Bahçeli’nin sorusuna Amerikan basınından çok kötü cevap geldi
Şöyle çok kısa bir özet yapmak istiyorum önce.
Erdoğan içe dönük konuşmalarında hep Amerika’yı ve Batı’yı dize getiren süper ülke lideri havasında.
Trump’ın Suriye’den çekilme kararını açıklamasından sonra sarayda tam bir kibir havası hakim oldu.
“İşte Amerika sonunda Türkiye’nin ağırlığını kabul etmişti.”
Ama bu hava 15 Ocak’ta bozuldu.
Çünkü bu tarihte, Amerikan Başkanı Trump attığı bir tweette “Eğer Türkiye Kürtleri vurursa, Türkiye’yi ekonomik yönden mahvederiz. 20 millik (32 kilometre) güvenli bölge kuracağız. Aynı zamanda Kürtlerin de Türkiye’yi provoke etmesini istemiyorum” dedi.

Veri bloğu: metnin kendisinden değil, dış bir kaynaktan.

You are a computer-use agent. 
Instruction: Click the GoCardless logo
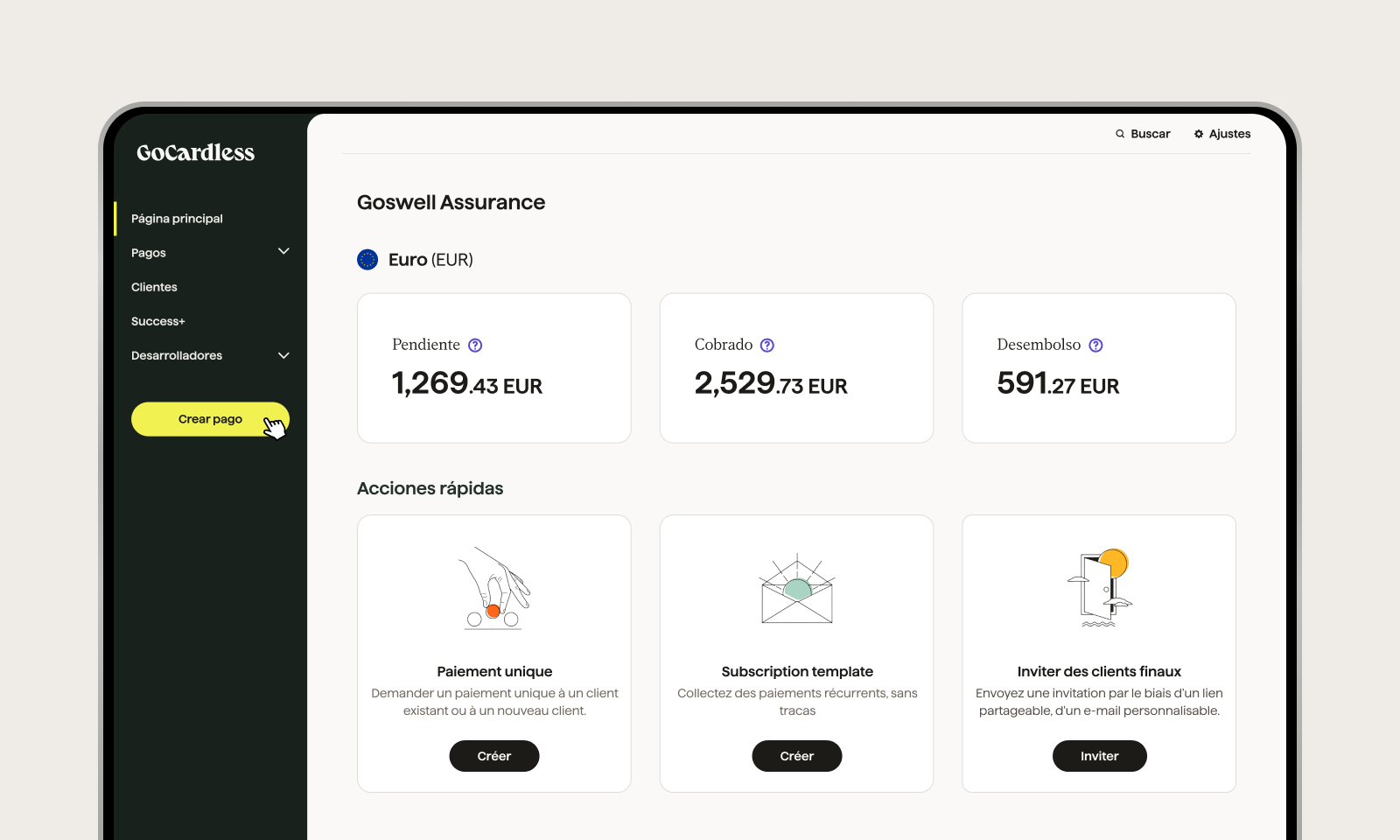point(195,153)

Hepimiz doğal olarak Erdoğan’ın buna çok sert tepki vereceğini düşündük, öyle sandık.
Ama yanıldık.
Erdoğan hemen telefona sarıldı, Trump’ı aradı, bu konuda hiçbir sorun yaşanmayacağını söyledi. Önerilen güvenli bölgenin hemen kurulacağını ve Türkiye’nin bu konuda her şeyi yapacağını bildirdi.

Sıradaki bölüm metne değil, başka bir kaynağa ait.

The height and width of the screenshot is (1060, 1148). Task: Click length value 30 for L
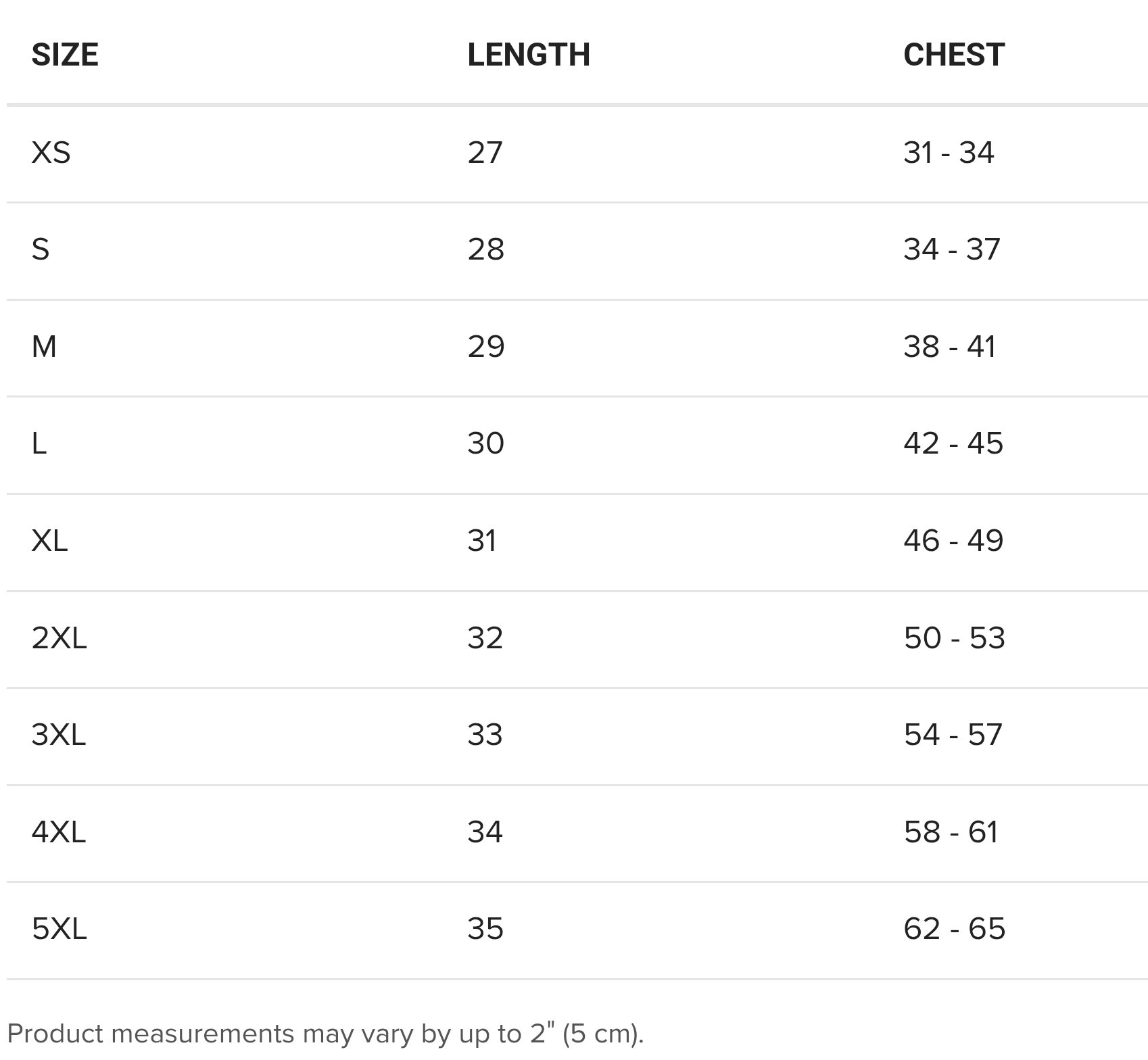pos(485,443)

O andan itibaren Trump’ın “sizi mahvederim” anlamına gelen sözleri yalanıp yutuldu ve sanki aslında büyük bir zafer kazanılmış gibi “Sonunda Erdoğan’ın yıllardır önerdiği güvenli bölge Amerika tarafından da kabul edildi” propagandası yapılmaya başlandı.

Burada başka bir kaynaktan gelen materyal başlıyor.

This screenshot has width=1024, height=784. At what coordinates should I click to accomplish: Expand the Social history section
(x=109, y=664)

Erdoğan yandaşları bu propagandayı yapıyordu ama aklı başında herkesin içinde bir kuşku vardı.
Çünkü Amerika’nın sözünü ettiği “güvenli bölge” sanki Erdoğan ve yandaşlarının anlattığı gibi değildi.
Bu köşeden, Tele1 ekranlarından ısrarla “Bu güvenli denilen bölge bizim kontrolümüzde mi olacak, yoksa bize karşı mı oluşturuluyor?” diye sordum.
Muhtemelen Erdoğan’ın destekçisi Devlet Bahçeli bu soruyu biraz daha kibarca sormak istedi ve “Ruslar bu konuda ne düşünüyor?” diye sordu.
Ruslar bu konuda herkesin anlayacağı türden bir cevap vermediler.
Bunun yerine Türkiye’yi ateşe atmak ister gibi “Adana Mutabakatı’nı devreye sokun” aklını verdiler Erdoğan’a.
Bu mutabakatın hatırlatılması tam bir tuzaktı.
Çünkü bu durumda Türkiye ile Suriye arasında diplomatik ilişkiler yeniden kurulmak ve hatta Esad’la masaya oturulmak zorunda kalınacak.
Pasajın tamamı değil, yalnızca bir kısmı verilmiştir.